Split it in two: A traditional ‘Design Spec’ that is loose and formed as you go and an ‘Opportunity Spec’ that is set at the start and secures the necessary resources.
Opportunity Specification:
As detailed and as defined as you can be, but focused on the customer need. The problem you are trying to solve without specifying how you’re going to do it. Mike Baxter in his engineering text book Product design: Practical Methods for the Systematic Developments of New Products (check out the second hand copies!) explains the concept nicely:
An opportunity specification aims to achieve and describe:
Commitment to development of the product, it must fulfil two functions: it must describe the opportunity and then justify it in business terms
Good prospects of profit for the company, market research and customer numbers
A clear benefit over existing offerings
Significant product differentiation to alternatives
In short, it’s the business case for the project, but written in a way that is solution agnostic, doesn’t dictate the technical means to achieve it and therefore doesn’t limit the creativity of the problem solving team.
This leaves the design spec loose and as long as the design team stay within the scope of the opportunity specification they are free to tackle the problem how ever they see fit.
Advantages:
Separating the specifications into two has several advantages.
It forces attention on the business objectives before the design activity starts
Once the business objectives are agreed, it streamlines future decision-making processes for the design team
It achieves a nice balance between management control and creative freedom
Unintended Consequences
The legacy of designs and how they affect the future.
The space shuttle and two horses…
abridged from Bill Holohan’s historical twitter musings.
What’s the connection between one of the booster rockets on the NASA Space Shuttle and the rear end of a horse?
The Space Shuttle had 2 solid rocket boosters on either side of it, each 4 feet, 8.5 inches wide. Why that width? Well the engineers who designed them would have preferred to make them a bit fatter, but they were made by a factory in Utah and had to be transported by train from the factory to the launch site.
The railroad line from the factory ran through a tunnel in the mountains, and the rocket had to fit through the tunnel. The tunnel is only slightly wider than the railroad track.
The gauge of the track is 4 feet, 8.5 inches, known as “Standard Gauge”.
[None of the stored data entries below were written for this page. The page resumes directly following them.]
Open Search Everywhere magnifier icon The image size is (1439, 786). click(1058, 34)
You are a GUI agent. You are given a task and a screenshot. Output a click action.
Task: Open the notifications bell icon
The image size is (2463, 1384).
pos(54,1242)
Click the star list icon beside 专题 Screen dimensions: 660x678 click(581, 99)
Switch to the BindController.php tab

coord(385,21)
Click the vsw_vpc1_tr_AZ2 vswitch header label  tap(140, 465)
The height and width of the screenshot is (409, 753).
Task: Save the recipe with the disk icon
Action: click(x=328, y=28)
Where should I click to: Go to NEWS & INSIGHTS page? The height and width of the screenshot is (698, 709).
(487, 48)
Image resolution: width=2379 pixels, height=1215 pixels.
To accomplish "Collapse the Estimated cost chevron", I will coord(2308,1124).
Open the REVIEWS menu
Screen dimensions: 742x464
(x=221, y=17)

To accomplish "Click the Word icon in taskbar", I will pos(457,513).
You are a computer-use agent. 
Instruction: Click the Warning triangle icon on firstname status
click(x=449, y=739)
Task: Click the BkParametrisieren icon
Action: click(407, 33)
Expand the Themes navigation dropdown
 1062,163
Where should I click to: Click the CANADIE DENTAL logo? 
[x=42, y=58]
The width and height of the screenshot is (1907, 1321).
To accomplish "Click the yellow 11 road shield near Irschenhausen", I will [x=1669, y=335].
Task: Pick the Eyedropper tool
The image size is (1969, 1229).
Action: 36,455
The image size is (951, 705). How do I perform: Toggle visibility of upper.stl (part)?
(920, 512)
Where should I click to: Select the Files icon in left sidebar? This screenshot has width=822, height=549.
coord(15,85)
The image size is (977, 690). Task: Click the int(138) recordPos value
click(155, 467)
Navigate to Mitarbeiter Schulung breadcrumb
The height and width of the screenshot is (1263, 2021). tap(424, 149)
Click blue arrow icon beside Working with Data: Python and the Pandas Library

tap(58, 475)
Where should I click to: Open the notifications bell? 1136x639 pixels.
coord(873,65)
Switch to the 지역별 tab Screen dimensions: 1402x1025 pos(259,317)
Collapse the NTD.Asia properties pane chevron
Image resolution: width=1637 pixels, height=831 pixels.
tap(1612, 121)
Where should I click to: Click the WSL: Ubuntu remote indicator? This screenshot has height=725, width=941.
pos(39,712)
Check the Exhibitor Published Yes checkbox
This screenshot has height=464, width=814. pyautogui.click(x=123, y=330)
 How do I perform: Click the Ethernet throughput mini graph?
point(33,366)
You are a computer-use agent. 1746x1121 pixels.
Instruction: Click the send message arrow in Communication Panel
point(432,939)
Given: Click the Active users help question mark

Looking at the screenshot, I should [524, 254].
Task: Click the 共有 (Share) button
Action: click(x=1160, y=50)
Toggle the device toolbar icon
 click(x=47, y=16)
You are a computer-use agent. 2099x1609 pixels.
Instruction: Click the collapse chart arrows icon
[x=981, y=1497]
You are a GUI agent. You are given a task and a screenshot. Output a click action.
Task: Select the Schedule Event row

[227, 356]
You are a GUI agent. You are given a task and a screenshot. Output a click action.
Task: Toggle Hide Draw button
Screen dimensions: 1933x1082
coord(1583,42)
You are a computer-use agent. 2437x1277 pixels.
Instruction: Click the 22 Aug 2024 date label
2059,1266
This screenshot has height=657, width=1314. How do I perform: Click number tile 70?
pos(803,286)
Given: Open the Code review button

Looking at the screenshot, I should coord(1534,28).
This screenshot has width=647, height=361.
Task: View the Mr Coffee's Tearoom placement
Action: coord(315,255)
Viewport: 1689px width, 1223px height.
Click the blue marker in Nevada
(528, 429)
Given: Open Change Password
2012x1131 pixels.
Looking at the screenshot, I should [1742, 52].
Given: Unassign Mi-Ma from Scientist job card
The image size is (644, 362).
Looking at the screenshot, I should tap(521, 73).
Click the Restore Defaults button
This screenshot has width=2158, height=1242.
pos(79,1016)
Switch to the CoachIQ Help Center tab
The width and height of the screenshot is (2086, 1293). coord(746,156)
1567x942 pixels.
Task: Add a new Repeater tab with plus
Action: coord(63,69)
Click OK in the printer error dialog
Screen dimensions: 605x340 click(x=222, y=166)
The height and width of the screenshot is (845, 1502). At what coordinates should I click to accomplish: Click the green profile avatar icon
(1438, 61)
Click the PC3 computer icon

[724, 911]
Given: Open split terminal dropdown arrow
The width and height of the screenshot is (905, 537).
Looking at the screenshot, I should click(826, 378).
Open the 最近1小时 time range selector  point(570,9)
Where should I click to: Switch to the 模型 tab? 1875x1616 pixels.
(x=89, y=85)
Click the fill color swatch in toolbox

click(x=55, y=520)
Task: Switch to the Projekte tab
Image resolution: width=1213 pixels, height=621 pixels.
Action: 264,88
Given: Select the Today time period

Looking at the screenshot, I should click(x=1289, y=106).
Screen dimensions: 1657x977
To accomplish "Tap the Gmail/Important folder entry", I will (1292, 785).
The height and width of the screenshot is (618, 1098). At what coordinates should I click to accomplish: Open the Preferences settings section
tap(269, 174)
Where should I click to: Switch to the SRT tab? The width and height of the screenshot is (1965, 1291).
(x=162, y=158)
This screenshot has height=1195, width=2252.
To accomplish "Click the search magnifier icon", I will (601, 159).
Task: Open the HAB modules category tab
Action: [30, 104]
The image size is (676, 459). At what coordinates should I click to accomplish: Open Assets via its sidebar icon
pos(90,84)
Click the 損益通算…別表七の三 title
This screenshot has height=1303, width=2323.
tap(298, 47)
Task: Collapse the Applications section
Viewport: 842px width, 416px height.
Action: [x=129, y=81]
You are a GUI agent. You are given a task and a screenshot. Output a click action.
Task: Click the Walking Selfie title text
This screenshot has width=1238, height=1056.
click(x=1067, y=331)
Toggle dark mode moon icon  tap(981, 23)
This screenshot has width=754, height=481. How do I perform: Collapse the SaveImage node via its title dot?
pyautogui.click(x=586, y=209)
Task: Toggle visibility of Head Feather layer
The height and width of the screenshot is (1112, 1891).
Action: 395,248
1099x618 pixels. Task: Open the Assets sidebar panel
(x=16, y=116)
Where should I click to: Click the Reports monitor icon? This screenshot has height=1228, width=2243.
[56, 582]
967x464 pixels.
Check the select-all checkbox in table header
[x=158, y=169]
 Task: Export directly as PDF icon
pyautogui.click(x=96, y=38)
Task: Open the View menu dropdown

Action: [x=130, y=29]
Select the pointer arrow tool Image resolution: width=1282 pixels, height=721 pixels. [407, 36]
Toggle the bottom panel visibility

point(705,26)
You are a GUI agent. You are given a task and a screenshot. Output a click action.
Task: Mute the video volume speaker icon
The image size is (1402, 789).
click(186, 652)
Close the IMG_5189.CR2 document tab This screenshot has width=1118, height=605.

The railroads in the US are based on the railroads built in England. And whilst different engineers proposed different width tracks, (Brunel pioneered a 7 foot gauge and the Russians preferred a 5 foot gauge) wars and economies of scale made the most common gauge (4 feet 8.5) the standard.
The reason behind this size was because the first rail lines were built by the same people who built the wagon tramways, and that's the gauge they used.
The reason behind this size was because the people who built the tramways used the same jigs and tools that they had used for building wagons, which used that for their wheel spacing.
So why did wagons have that wheel spacing?
Well, if they tried to use any other spacing, the wagon wheels would break more often on some of the old, rutted, long distance roads in England. You see, that was the spacing of the wheel ruts.
So where did these old wheel ruts come from?
Well, as far back as the Roman Empire who built the first long distance high quality roads across much of Europe for their armies and supply wagons. These roads have been used ever since. With excessive repeated use over many years, the wheels of Roman chariots and wagons would form ruts in the stone road surface.
So the next time you are handed a specification/procedure/process and wonder 'What horse's ass came up with this?', you may be exactly right. Imperial Roman army wagons were made just wide enough to accommodate the rear ends of two horses.